▸ WRITTEN REQUEST
Reproduce each of the entries below verbatim, line by line, omitting the pictures from your answer.
═══ SUPPLIED MATERIAL
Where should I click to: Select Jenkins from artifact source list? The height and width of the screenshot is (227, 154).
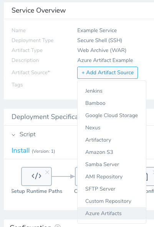point(112,91)
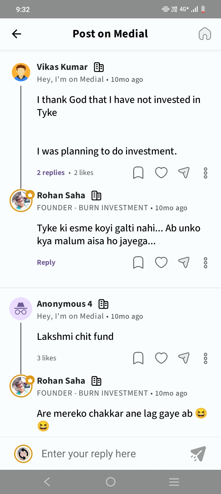Bookmark Rohan Saha's Tyke reply
The width and height of the screenshot is (221, 494).
[138, 263]
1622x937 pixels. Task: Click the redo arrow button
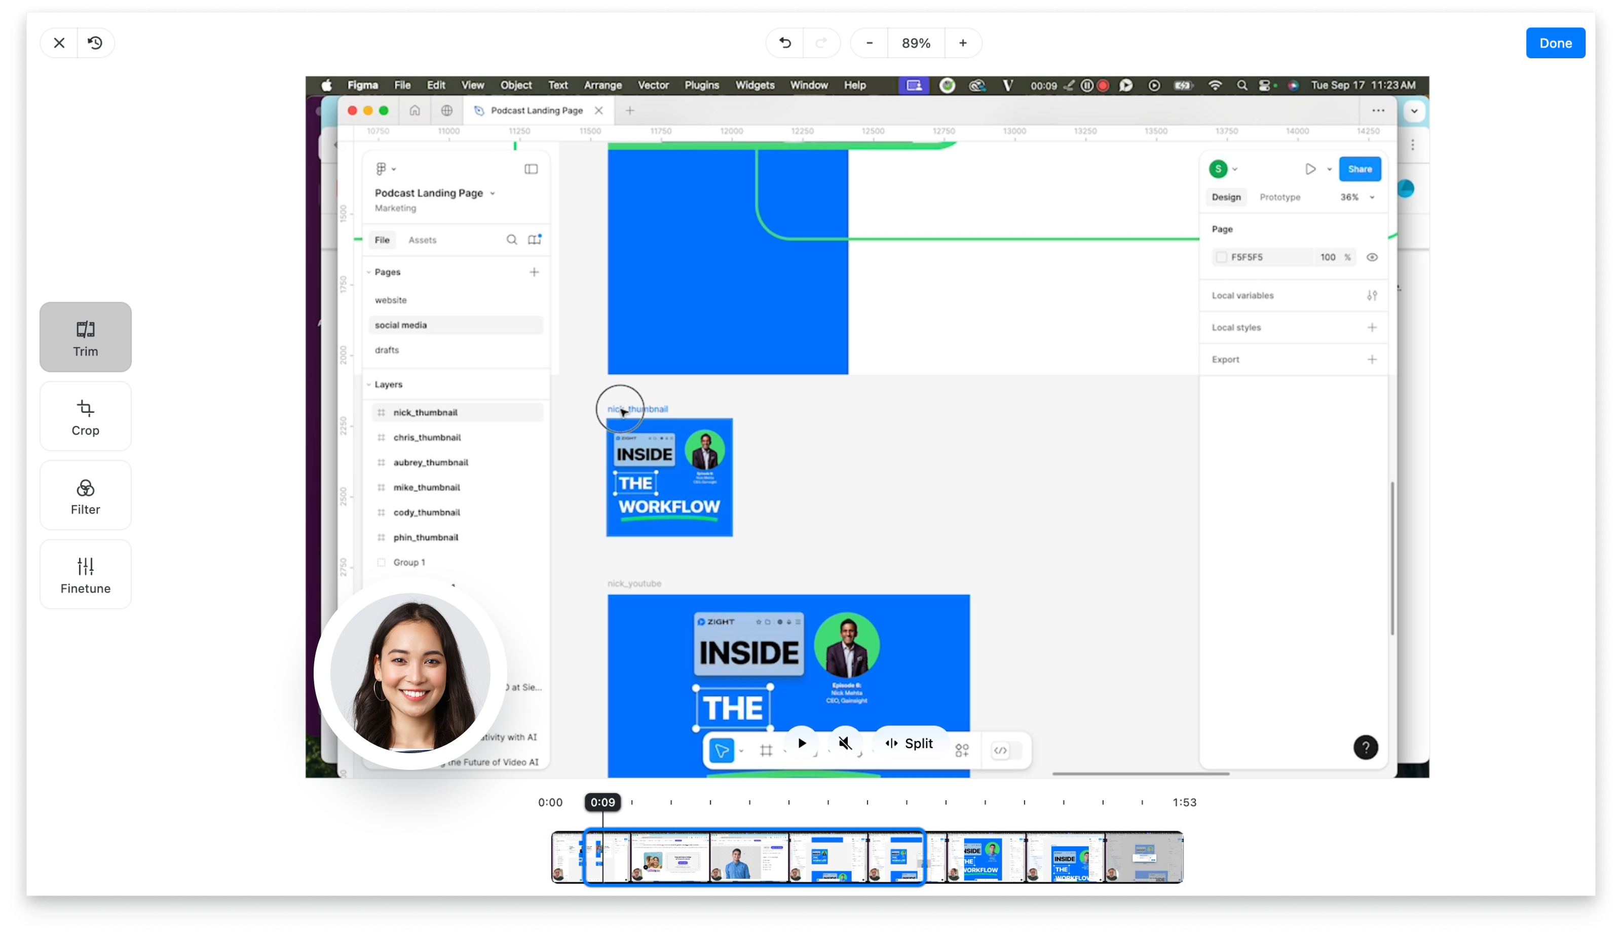click(x=821, y=43)
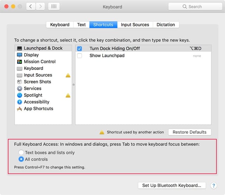The width and height of the screenshot is (225, 195).
Task: Click the help question mark button
Action: click(213, 186)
══════
▸ FINAL RESULT
Where should I click to: Select Jenkins from artifact source list? The height and width of the screenshot is (227, 154).
point(112,91)
Bookmark Rohan Saha's Tyke reply
The width and height of the screenshot is (221, 494).
[138, 263]
1622x937 pixels. Task: Click the redo arrow button
click(x=821, y=43)
The width and height of the screenshot is (225, 195).
Task: Click the help question mark button
Action: click(213, 186)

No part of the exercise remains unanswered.